We have implemented the interface ElasticsearchDemoApplicationin CommandLineRunnerso that the relevant methods are executed when the application starts. In runthe method , we call methods for creating an index, inserting a document, searching for a document, and deleting an index. The specific implementation of these methods is the same as in the sample code.

Next, we can run the application and see the results. Enter the following command in the terminal:

mvn spring-boot:run

Through this Spring Boot implementation, we can interact with Elasticsearch more conveniently without having to manually set up connections and release resources. In addition, Spring Boot also provides many other features, such as automatic configuration and dependency injection. This allows us to focus more on the business logic without having to pay too much attention to the interaction with Elasticsearch.

Summarize

Elasticsearch is a powerful search engine with many advanced query techniques.

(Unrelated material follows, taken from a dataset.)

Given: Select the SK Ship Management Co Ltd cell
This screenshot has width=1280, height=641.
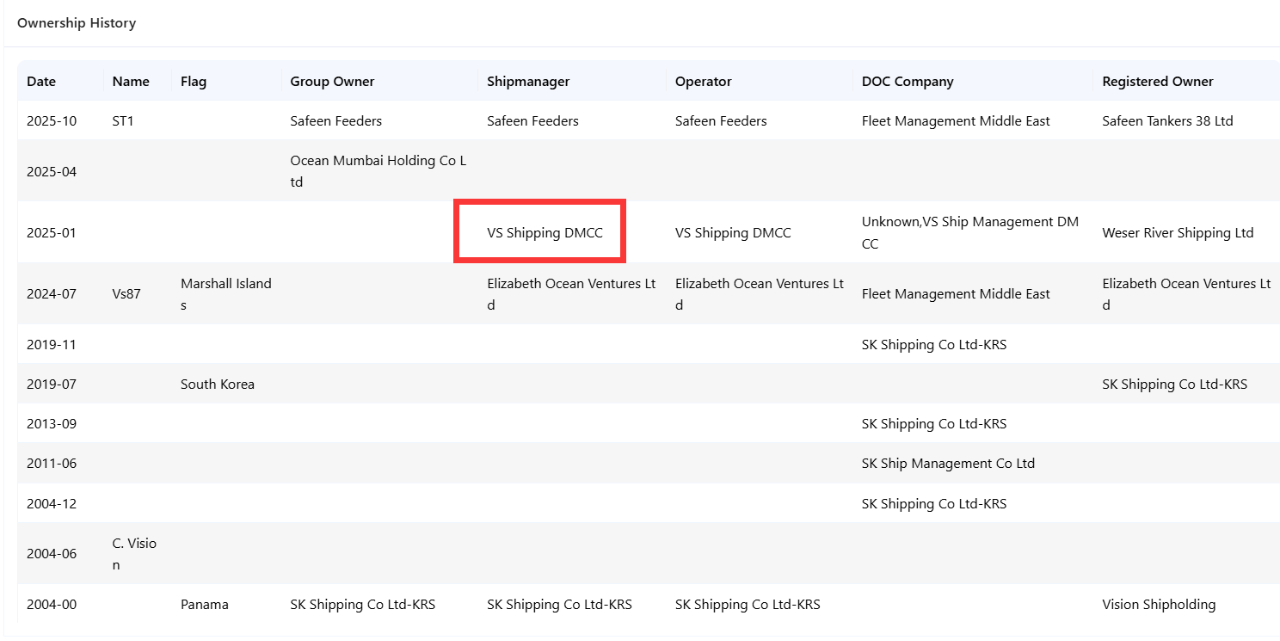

In actual use, you can choose an appropriate query method according to specific needs, and use the advanced functions in the query statement to implement more complex query operations. This tutorial introduces the basic query methods and advanced query techniques of Elasticsearch, and provides corresponding code examples, hoping to help readers better grasp the query functions of Elasticsearch.